Surprisingly on i586, only matrix_vector_product fails:

[  765s] 48/68 Test #48: matrix_vector_product ............***Failed    0.00 sec
[  765s] Running 1 test case...
[  765s] /home/abuild/rpmbuild/BUILD/espresso/src/utils/tests/matrix_vector_product.cpp(36): [1;31;49merror: in "inner_product": difference{4.31155e-17} between result[i]{30.900000000000002} and boost::inner_product(matrix[i], vector, 0.0){30.900000000000002} exceeds 2.22045e-16%[0;39;49m
[  765s] /home/abuild/rpmbuild/BUILD/espresso/src/utils/tests/matrix_vector_product.cpp(36): [1;31;49merror: in "inner_product": difference{8.41875e-17} between result[i]{73.849999999999994} and boost::inner_product(matrix[i], vector, 0.0){73.849999999999994} exceeds 2.22045e-16%[0;39;49m
[  765s] /home/abuild/rpmbuild/BUILD/espresso/src/utils/tests/matrix_vector_product.cpp(36): [1;31;49merror: in "inner_product": difference{7.41993e-17} between result[i]{341.15000000000003} and boost::inner_product(matrix[i], vector, 0.0){341.15000000000003} exceeds 2.22045e-16%[0;39;49m
[  765s] 
[  765s] [1;31;49m*** 3 failures are detected in the test module "matrix_vector_product test"
[  765s] [0;39;49m
[  765s] 

Details here

junghans commented 4 years ago

@mcepl saved us from OpenSUSE removal.

RudolfWeeber commented 4 years ago

Regarding

 [ 1116s] 135/145 Test #131: lb_momentum_conservation ..........................***Failed    2.53 sec
[ 1116s] Traceback (most recent call last):
[ 1116s]   File "/home/abuild/rpmbuild/BUILD/espresso/build/testsuite/python/lb_momentum_conservation.py", line 40, in <module>
[ 1116s]     class Momentum(object):
[ 1116s]   File "/home/abuild/rpmbuild/BUILD/espresso/build/testsuite/python/lb_momentum_conservation.py", line 48, in Momentum
[ 1116s]     system = espressomd.System(box_l=[BOX_SIZE] * 3)
[ 1116s]   File "system.pyx", line 149, in espressomd.system.System.__init__
[ 1116s]   File "collision_detection.pyx", line 53, in espressomd.collision_detection.CollisionDetection.__init__
[ 1116s]   File "script_interface.pyx", line 297, in espressomd.script_interface.ScriptInterfaceHelper.__init__
[ 1116s]   File "script_interface.pyx", line 78, in espressomd.script_interface.PScriptInterface.__init__
[ 1116s] IndexError: _Map_base::at

I have no idea. The trace seems to be incomplete. To my understanding, no map lookup happens at PScriptinterface.get_sip(). In case you can interact with (or download and install) the resulting build, could you please run

./pypresso
import espressomd.script_interface
and check whether CollisionDetection::CollisionDetection is in the 
script_interface._python_class_by_so_name dict?
It also needs to be determined, whether the script interface class for collision detection is registered in src/scriptinterface/collision_detection/initialize.cpp.
The only reason I can imagine for this not to happen is inconsistent cached versions between config.hpp and  myconfig.pxi. The latter contains the definition of active features for Python/Cython.
Could you re-run this in a clean (uncached) environment?

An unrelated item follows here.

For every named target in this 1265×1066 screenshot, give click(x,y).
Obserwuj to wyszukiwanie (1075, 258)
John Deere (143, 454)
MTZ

Surprisingly on i586, only matrix_vector_product fails:

With regards to

[ 765s] 48/68 Test #48: matrix_vector_product ............***Failed 0.00 sec [ 765s] Running 1 test case... [ 765s] /home/abuild/rpmbuild/BUILD/espresso/src/utils/tests/matrix_vector_product.cpp(36): [1;31;49merror: in "inner_product": difference{4.31155e-17} between result[i]{30.900000000000002} and boost::inner_product(matrix[i], vector, 0.0){30.900000000000002} exceeds 2.22045e-16%[0;39;49m


I don’t think there is a guarantee that the difference will be only once std::numeric_limits<double>::epsilon for calculations involving several operations.
I think we can just increase the tolerance by a factor of 5 for the vector and matrix_vector tests in src/utils/tests
fweik commented 4 years ago

This looks more like a linker/shared object problem. The exception is raised because an unknown class name is encountered by the factory, which lives in global static memory. In the place where the exception is raised the access is from a different shared object than in all the other cases (where it works). I can maybe have a look next week. The question is also how urgent this is, because some of the relevant code is also up for replacement, so the problem could also go away by itself given some time.

mcepl commented 4 years ago

The question is also how urgent this is,

not super urgent … if we know that somebody actually works on this issue, I can keep espresso put in openSUSE.

junghans commented 4 years ago

I was able to reproduce this on OpenSuse tumbleweed with:

osc co home:cjunghans:branches:devel:languages:python:numeric python3-espressomd #create account for https://build.opensuse.org/ first
cd "home:cjunghans:branches:devel:languages:python:numeric/python3-espressomd"
osc build --ccache
osc shell --ccache
cd rpmbuild/BUILD/espresso/build/
LD_LIBRARY_PATH='/home/abuild/rpmbuild/BUILDROOT/python3-espressomd-4.1.2-0.x86_64/usr/lib64/python3.7/site-packages/espressomd:/usr/lib64/mpi/gcc/openmpi2/lib64/' make check ARGS="-E all_compare_test"

(Not sure why all_compare_test fails in my VM`)

RudolfWeeber commented 4 years ago

This looks more like a linker/shared object problem. The exception is raised because an unknown class name is encountered by the factory, which lives in global >static memory. In the place where the exception is raised the access is from a different shared object than in all the other cases (where it works).

So, we cannot safely declare Python script interface classes in pyx files.

IIRC, the only reason I made collision_detection.pyx a Cython file was not to copy the values of the collision mode enum. It should be easily separable. The long-term solution will come with the refactoring of collision detection and its interface.

Due to the seriousness of the bugs fixed in 4.1.2, I think we need to fix the build.

We’ll sort it out this week.

junghans commented 4 years ago

@RudolfWeeber, if you make a clean patch, I will just apply it in the 4.1.2 rpm for OpenSUSE.

jngrad commented 4 years ago

Could not reproduce the error in a docker container with the opensuse/tumbleweed base image on an x86_64 machine with espresso 4.1.2.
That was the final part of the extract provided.